For so long, I kept prizing my work and telling myself that I was irreplaceable. That my work needed me. And yes, I’m good at what I do, but I’m also replaceable. Newsflash: we all are…and that’s a good thing. There will always be talented people in the workforce. But the one role where I wasn’t replaceable was with my family. My daughter needed me and that was not a job I would outsource.

Intentionally reordering my life required me to fully acknowledge my top values. My jobs always had mission statements and core values. Why had I never made one for my own life? I’d previously made a budget for my finances but never one for my time; that had to change too. 

I’m not going to lie. This reordering came with significant sacrifices. I quit my vice president role at the company and took a major pay cut. We moved to a different state with cheaper living to offset the costs. We placed ourselves near family and downsized the way we live. And I can tell you, I may not be living the maximalist feminist dream, but I unequivocally can say that I now “have it all.” I have ample time for my family. I have meaningful work (at a lesser scale). I even have time now to work out, to read, to write—who would’ve thought? 

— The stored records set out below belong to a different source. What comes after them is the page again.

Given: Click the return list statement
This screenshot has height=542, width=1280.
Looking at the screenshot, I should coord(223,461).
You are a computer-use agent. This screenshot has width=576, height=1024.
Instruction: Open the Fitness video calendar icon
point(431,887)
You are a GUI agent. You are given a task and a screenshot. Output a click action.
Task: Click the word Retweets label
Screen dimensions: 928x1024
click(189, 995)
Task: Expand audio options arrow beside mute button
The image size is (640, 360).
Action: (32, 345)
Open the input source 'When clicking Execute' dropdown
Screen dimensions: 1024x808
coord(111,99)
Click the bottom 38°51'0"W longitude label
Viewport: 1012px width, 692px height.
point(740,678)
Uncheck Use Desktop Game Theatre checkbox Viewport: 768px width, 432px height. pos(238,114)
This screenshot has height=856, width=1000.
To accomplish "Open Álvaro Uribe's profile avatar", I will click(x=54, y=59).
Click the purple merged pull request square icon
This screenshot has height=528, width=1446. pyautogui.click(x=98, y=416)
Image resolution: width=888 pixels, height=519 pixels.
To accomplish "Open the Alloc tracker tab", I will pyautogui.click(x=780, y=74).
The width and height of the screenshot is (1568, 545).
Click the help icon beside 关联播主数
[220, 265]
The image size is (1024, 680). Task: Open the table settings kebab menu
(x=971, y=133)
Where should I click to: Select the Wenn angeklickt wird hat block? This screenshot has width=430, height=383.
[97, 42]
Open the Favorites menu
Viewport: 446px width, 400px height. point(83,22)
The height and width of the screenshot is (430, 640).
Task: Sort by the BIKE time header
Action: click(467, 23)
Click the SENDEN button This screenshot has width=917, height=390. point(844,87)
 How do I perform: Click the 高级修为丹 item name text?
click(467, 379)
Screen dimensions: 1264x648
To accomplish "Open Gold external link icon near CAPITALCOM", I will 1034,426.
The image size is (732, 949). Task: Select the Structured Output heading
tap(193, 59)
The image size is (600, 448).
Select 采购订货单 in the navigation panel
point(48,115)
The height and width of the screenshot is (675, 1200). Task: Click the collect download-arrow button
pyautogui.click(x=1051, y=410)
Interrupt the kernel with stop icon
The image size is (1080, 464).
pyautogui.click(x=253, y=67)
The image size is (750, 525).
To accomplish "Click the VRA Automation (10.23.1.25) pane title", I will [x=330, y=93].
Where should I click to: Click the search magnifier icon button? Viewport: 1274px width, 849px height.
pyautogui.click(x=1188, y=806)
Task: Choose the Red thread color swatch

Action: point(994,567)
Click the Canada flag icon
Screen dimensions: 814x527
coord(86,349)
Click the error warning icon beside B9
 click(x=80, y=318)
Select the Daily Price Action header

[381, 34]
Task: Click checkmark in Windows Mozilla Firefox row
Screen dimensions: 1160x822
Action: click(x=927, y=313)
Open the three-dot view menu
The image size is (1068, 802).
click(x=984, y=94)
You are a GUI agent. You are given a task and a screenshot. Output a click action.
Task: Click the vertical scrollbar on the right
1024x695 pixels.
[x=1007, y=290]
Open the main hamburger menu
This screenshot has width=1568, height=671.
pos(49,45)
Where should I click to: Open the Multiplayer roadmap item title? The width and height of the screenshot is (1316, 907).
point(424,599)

There’s something incredibly freeing about recognizing the misalignment between your values and your lifestyle and taking action to put them in the right order. As famous author C.S. Lewis put it, “Every time you make a choice you are turning the central part of you, the part of you that chooses, into something a little different than it was before… either into a creature that is in harmony with God, and with other creatures, and with itself, or else into one that is in a state of war and hatred with God, and with its fellow creatures, and with itself.” 

In the Here and Now

Chronic deficits in our lives shouldn’t be normalized, no matter what our work culture, feminist talking points, or friends say. Every meaningful life has limits, and wisdom is deciding what you are unwilling to sacrifice. Like Scarlett Johansson, I fully agree that a work-life balance isn’t achievable in the way the world presents it. But unlike her, I refuse to view the people and things in my life as constantly depleting me.

Every meaningful life has limits, and wisdom is deciding what you are unwilling to sacrifice.

None of this is to deny economic reality. Inflation is real, childcare is expensive and there’s much more we need to do policy-wise to improve these situations. As a former single mother, I completely understand how finances and lack of childcare play into this. But while policy debates rage on, we still have to live in the here and now. The question is, within our real constraints, how are we choosing to orient our time, energy and priorities today?

Scarlett Johansson is right that we can’t “have it all” in a conventional sense. But we’re not meant to permanently live in deficit, either. A meaningful life will always require tradeoffs; the real question is whether we’re willing to intentionally order our lives around what matters most or keep giving the people we love our leftovers.